_Information provided_.
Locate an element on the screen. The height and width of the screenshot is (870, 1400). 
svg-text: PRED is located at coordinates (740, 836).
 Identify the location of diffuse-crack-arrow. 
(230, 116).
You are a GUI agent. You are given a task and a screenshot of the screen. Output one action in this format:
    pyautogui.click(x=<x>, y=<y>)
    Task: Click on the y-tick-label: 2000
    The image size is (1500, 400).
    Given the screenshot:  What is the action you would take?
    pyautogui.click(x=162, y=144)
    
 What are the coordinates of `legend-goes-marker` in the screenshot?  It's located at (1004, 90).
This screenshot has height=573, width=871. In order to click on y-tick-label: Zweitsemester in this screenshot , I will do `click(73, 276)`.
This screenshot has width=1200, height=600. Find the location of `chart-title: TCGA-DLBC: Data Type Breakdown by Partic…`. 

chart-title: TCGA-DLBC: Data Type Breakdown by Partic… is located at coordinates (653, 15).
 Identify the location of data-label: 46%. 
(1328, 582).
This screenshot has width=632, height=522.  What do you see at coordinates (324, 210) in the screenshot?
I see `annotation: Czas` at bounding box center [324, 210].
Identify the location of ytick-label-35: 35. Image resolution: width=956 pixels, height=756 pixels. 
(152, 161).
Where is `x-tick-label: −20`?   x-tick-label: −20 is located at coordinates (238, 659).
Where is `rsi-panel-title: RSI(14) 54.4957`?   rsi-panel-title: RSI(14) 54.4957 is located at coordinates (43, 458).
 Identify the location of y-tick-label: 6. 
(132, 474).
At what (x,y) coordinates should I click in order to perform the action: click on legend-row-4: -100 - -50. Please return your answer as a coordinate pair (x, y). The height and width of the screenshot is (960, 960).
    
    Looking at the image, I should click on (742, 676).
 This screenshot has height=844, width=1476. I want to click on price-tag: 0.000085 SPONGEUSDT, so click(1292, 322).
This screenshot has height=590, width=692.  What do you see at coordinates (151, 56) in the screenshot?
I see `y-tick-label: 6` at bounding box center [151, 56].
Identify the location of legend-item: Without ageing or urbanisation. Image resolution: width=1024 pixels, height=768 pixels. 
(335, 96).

_Work instructions_.
Extract the lines above, from the first one through the line containing "(230, 116).", and reproduce them word for word.

_Solution_.
Locate an element on the screen. The height and width of the screenshot is (870, 1400). 
svg-text: PRED is located at coordinates (740, 836).
 Identify the location of diffuse-crack-arrow. 
(230, 116).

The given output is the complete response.